Jejak Ki Hadjar Dewantara di Hardiknas 2024

 Siapa nama pahlawan nasional yang hari lahirnya dijadikan Hari Pendidikan Nasional? Pasti kalian sudah hafal di luar kepala. Beliau yang lahir dengan nama Raden Mas Soewardi Suryaningrat hingga akhirnya berganti nama menjadi Ki Hadjar Dewantara di usia 40 tahun. Anak ke-5 dari 9 bersaudara yang memiliki keteguhan dalam memperjuangkan idealisme sepanjang hidupnya.  Kisah beliau seolah tak asing, seperti menonton perjalanan seorang changemaker yang bermula dari tumbuh suburnya empati.

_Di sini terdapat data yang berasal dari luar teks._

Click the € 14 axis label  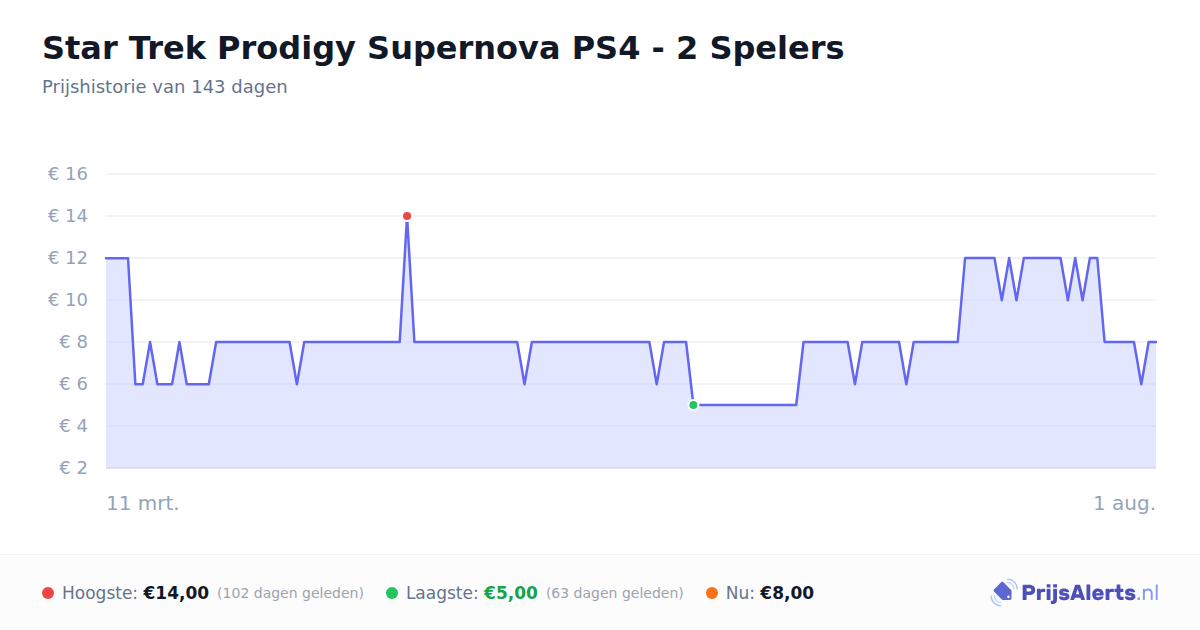(x=68, y=216)
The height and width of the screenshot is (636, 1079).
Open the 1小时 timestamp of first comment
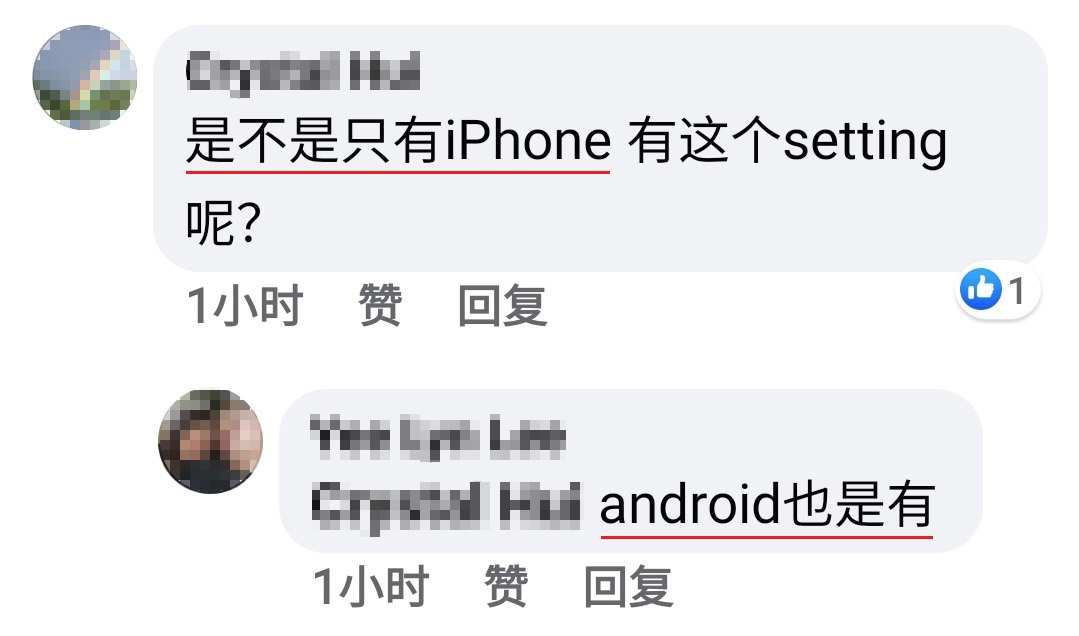click(x=244, y=305)
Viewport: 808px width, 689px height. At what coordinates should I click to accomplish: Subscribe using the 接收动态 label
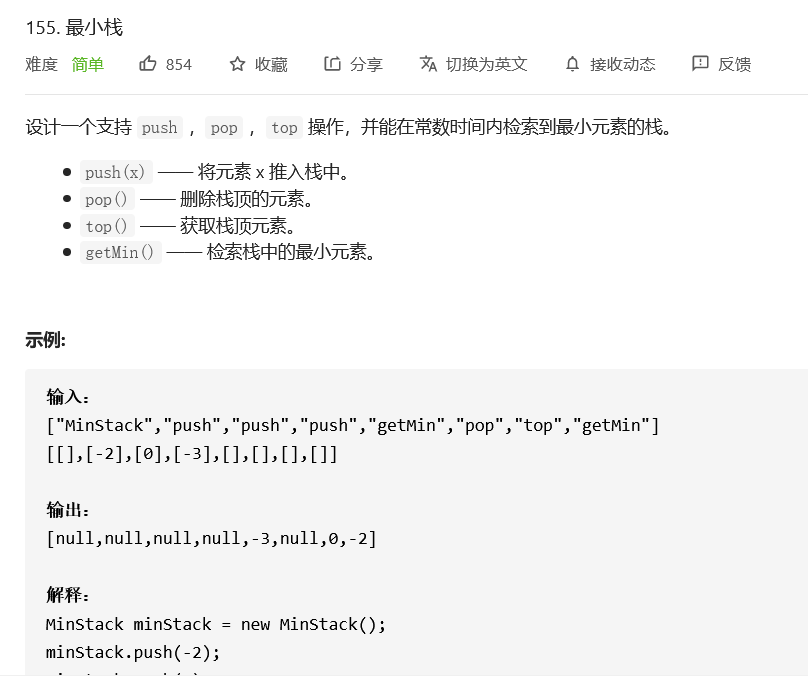pyautogui.click(x=622, y=64)
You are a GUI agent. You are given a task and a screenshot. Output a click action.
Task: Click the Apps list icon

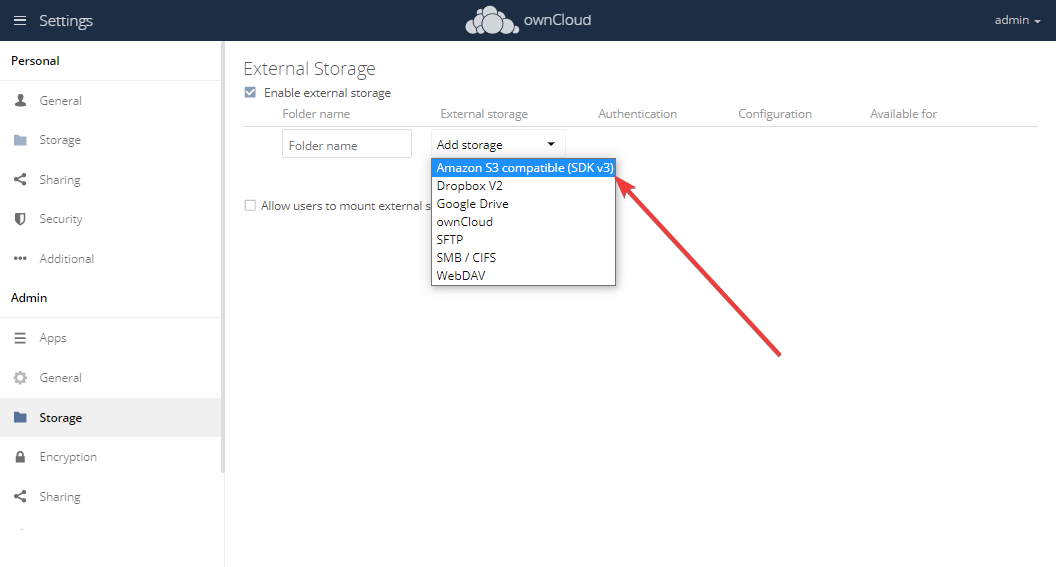(x=20, y=339)
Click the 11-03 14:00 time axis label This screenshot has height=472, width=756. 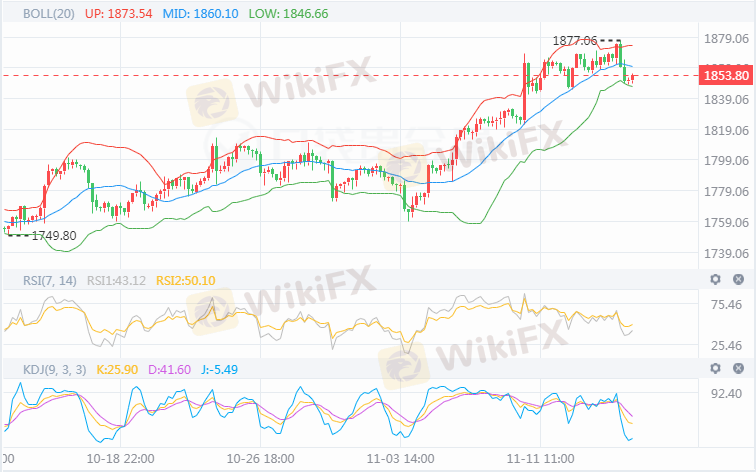[x=399, y=458]
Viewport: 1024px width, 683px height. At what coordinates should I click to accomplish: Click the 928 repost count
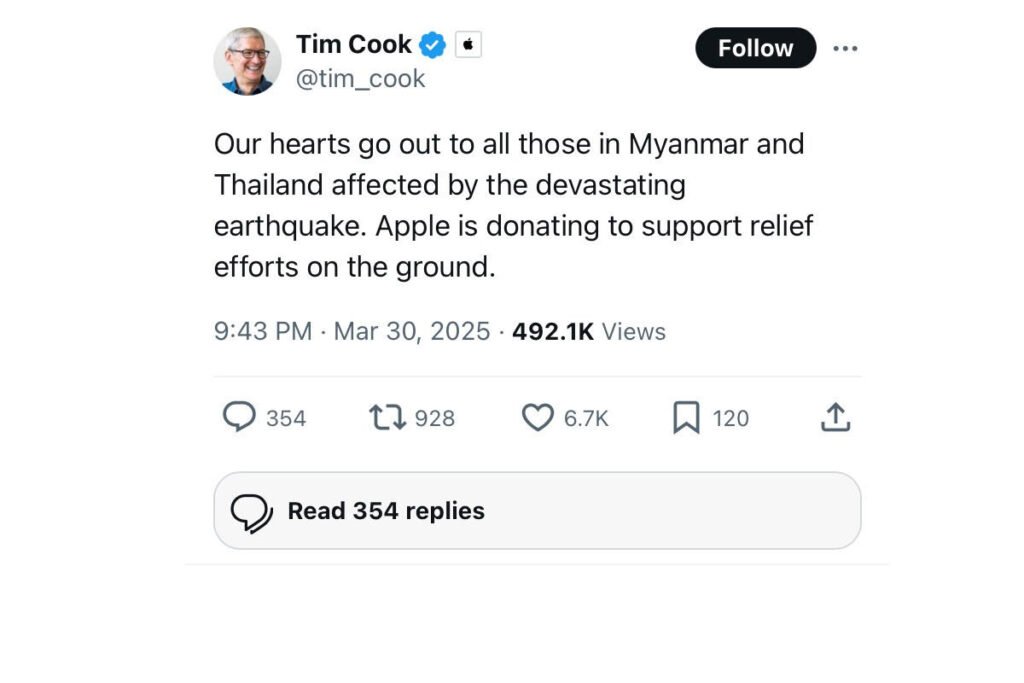tap(435, 418)
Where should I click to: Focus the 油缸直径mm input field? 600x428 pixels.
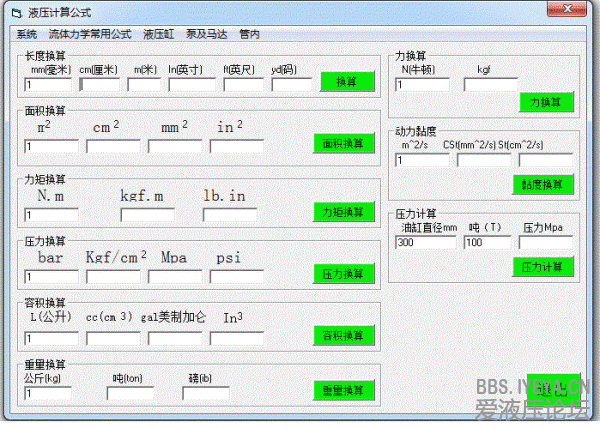(x=426, y=243)
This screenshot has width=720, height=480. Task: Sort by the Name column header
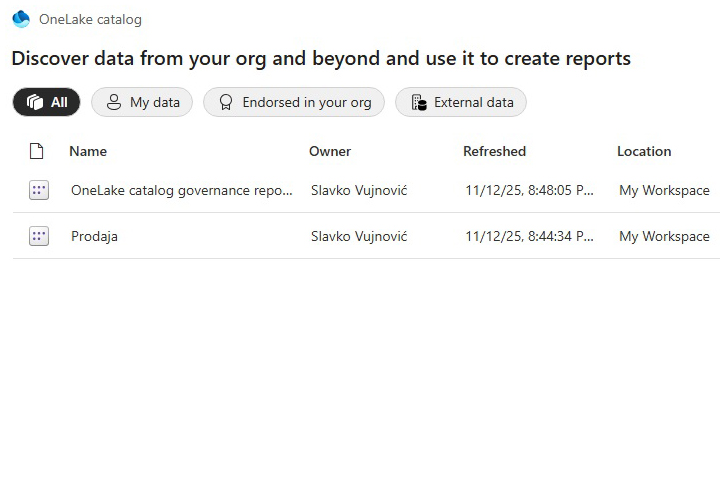[88, 151]
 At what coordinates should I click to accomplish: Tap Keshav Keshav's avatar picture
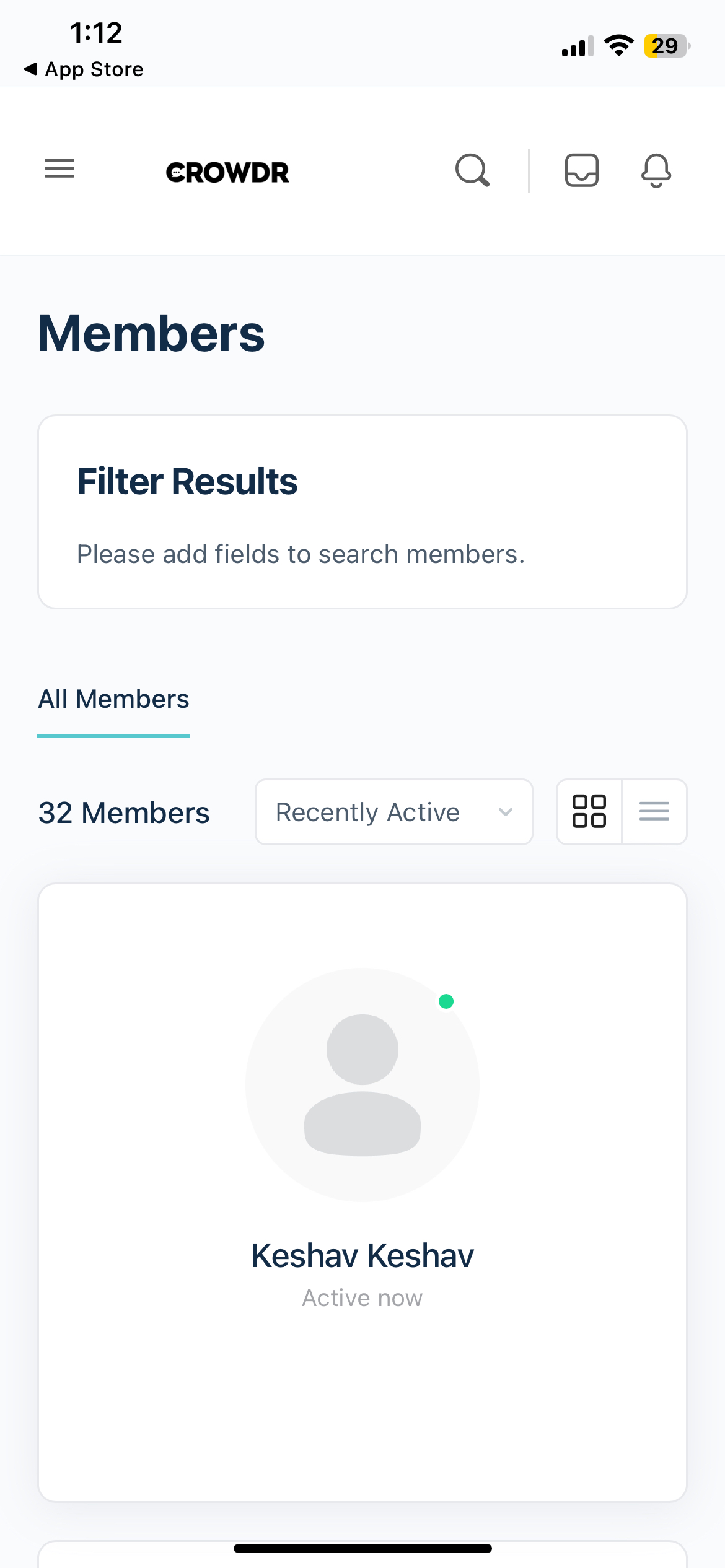[362, 1084]
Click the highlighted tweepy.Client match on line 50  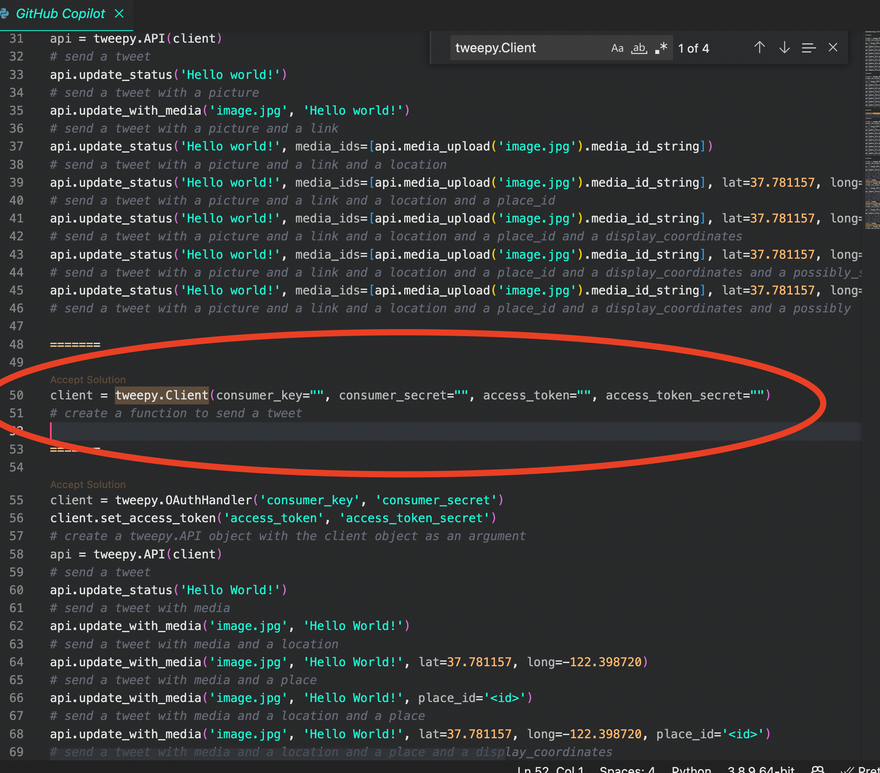161,396

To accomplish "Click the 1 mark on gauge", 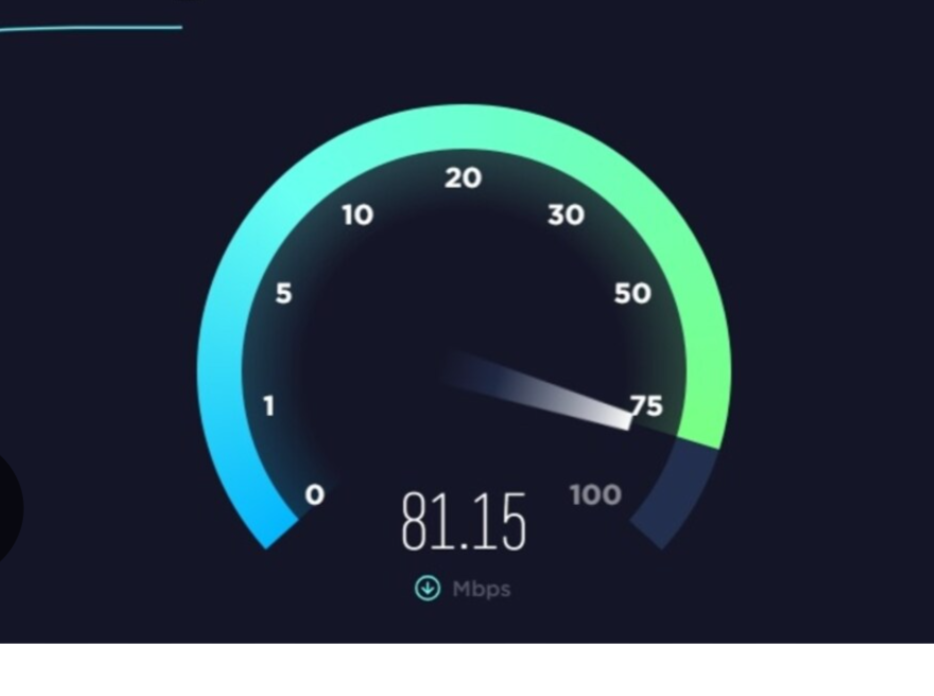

Meskipun lahir dari keluarga ningrat, Soewardi menangkap diskriminasi tentang hak pendidikan yang hanya dinikmati oleh keluarga priyayi dan Belanda. Sementara rakyat pribumi yang merupakan teman-teman bermainnya di masa kecil tak bisa mengakses fasilitas sekolah yang dibuat Belanda di zaman itu. Soewardi muda belajar di Yogyakarta, hingga berlanjut di STOVIA meskipun tidak sampai lulus. Tentu saja ini berkaitan dengan perjuangannya sebagai "seksi media" di Budi Utomo, menyebarkan tulisan yang ber...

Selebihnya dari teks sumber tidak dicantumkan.